Exercise description: Reproduce every record exactly as given.

== Input material

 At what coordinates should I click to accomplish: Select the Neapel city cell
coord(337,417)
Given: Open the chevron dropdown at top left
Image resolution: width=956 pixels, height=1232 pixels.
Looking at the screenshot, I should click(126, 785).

====

Solved problem:
 At what coordinates should I click to accomplish: Select the Neapel city cell
coord(337,417)
Given: Open the chevron dropdown at top left
Image resolution: width=956 pixels, height=1232 pixels.
Looking at the screenshot, I should click(126, 785).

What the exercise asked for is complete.